Reading text:
#####
Mr. Speaker, the omnibus nature of this bill makes it very awkward to deal with the component parts contained in it. Some of the items are realistic and reasonable. Some are not.
In normal circumstances one studies a bill and then makes an informed decision whether or not that bill should be supported. In the case of Bill C-17 that decision is not so easy to make.
One of the great political red herrings of the past Parliament was the Charlottetown accord. It too was omnibus in nature. There was something in it which almost everybody could accept collectively and there were areas which almost no one could accept as well. On the whole the majority of the Canadian population rejected the accord because in an all or nothing arrangement there were too many areas that were not acceptable. Therein lies the problem.
Since the rejection of the Charlottetown accord the past and present government have used the rejection to throw back in the faces of people advocating such timely reforms as an elected Senate the fact that such a reform was offered and rejected.
At the same time the government seems able to proceed with such constitutional items as official bilingualism for another province, changes in wording of an agreement which allow a bridge to replace a ferry system and negotiations on aboriginal self-government.
Thus is the problem associated with omnibus type bills which have in the past created a lose-lose situation for many of those involved in the process. It is with this obstacle in mind that I have prepared my position on transportation subsidies.
The prairie grain farmer has many problems in attempting to operate a successful and very necessary business in Canada. For years grain farmers have been receiving freight subsidies to offset the cost of grain transportation. There is in this subsidy a bit of a misconception. The farmers do not receive the subsidy directly. It is paid to the railway and there many unresolved
problems with the rail system which I believe are further complicated by the manner in which the subsidy is paid.
By paying the railroad directly one would assume that they ship all the grain and the overall cost of the freight is reduced by the subsidy amount. This is not the case. Many grain elevators are full to capacity and have been for quite some time. Some of these elevators have not seen a rail car in over two months.
A further complication to this is the spring road weight restrictions which are now in place which make it even harder for farmers to move their grain when elevators space does become available. Grain farmers are not paid for their harvest until it is sold and shipped to the purchaser. In the interim period grain farmers are not only not paid for their work and expenses, they also incur further costs which are often the difference between making a decent return on their labour and investment or going broke.
Some of these include the cost of storage of grain, interest charges on debts which should have been reduced or paid off from the proceeds of the grain sale, lost sales as a result of failure to deliver the product on time and demurrage charges levied by ships sitting in Vancouver harbour empty, waiting on grain to be delivered by the railway. These demurrage charges run up to $20,000 a day and some ships have left the harbour empty after collecting as much as $350,000 in demurrage charges.
#####
Available data:
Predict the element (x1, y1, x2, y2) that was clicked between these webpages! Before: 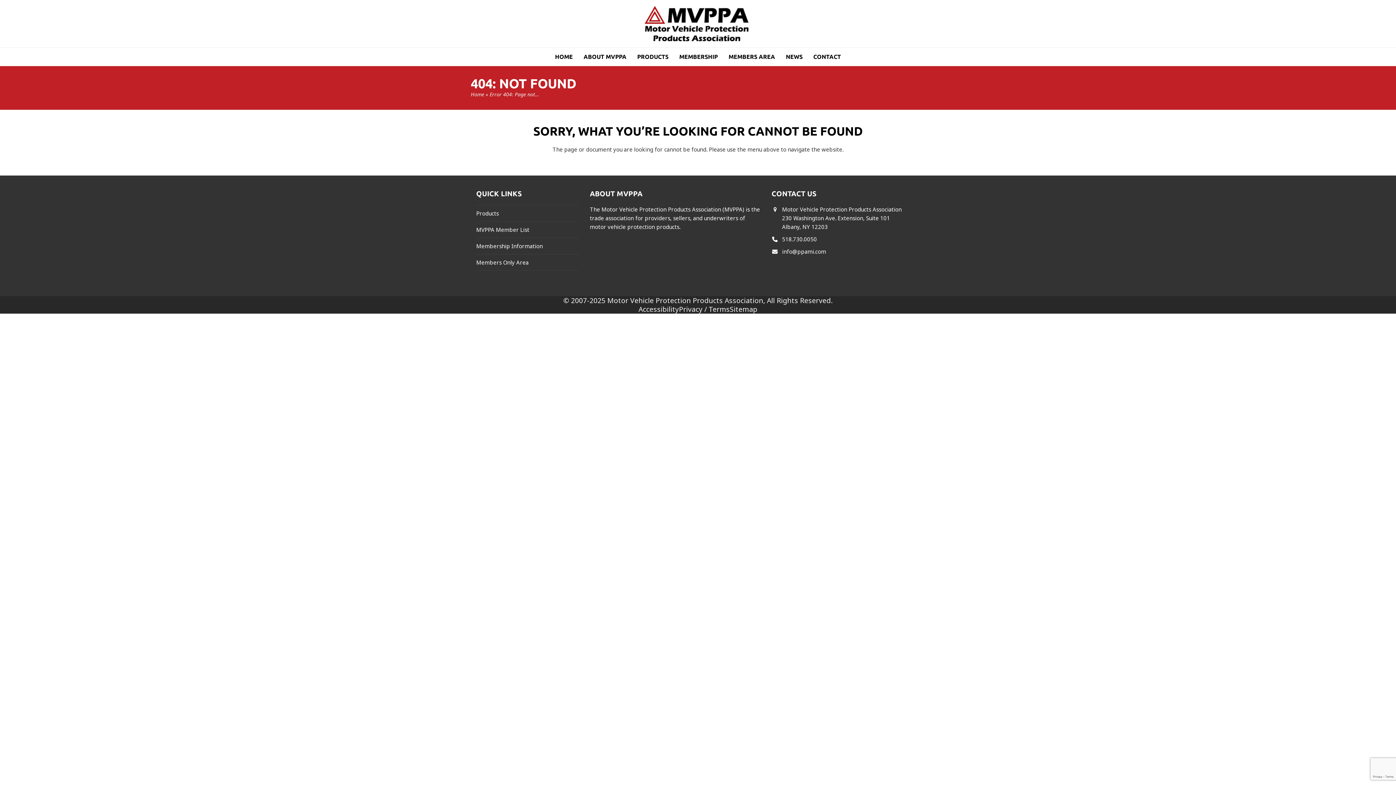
#####
Problems to work on:
1 – Answer from the speech on Bill C-17:
(a) Which earlier omnibus arrangement does the speaker compare the bill to?
(b) To whom is the grain freight subsidy actually paid?
(c) How much a day can demurrage charges run?
2 – Turn the paragraph of the speech on Bill C-17 beginning "Some of these include the cost of storage" into a short list that keeps its main facts.
The lines have no connection to the speech on Bill C-17.

Exercise solutions:
1 –
(a) The Charlottetown accord.
(b) The railway.
(c) Up to $20,000 a day.

2 –
- Grain storage costs
- Interest on debts that the grain sale proceeds should have reduced or paid off
- Lost sales from failing to deliver the product on time
- Demurrage charges from ships sitting empty in Vancouver while waiting for the railway to deliver grain: up to $20,000 a day, with some ships leaving empty after collecting as much as $350,000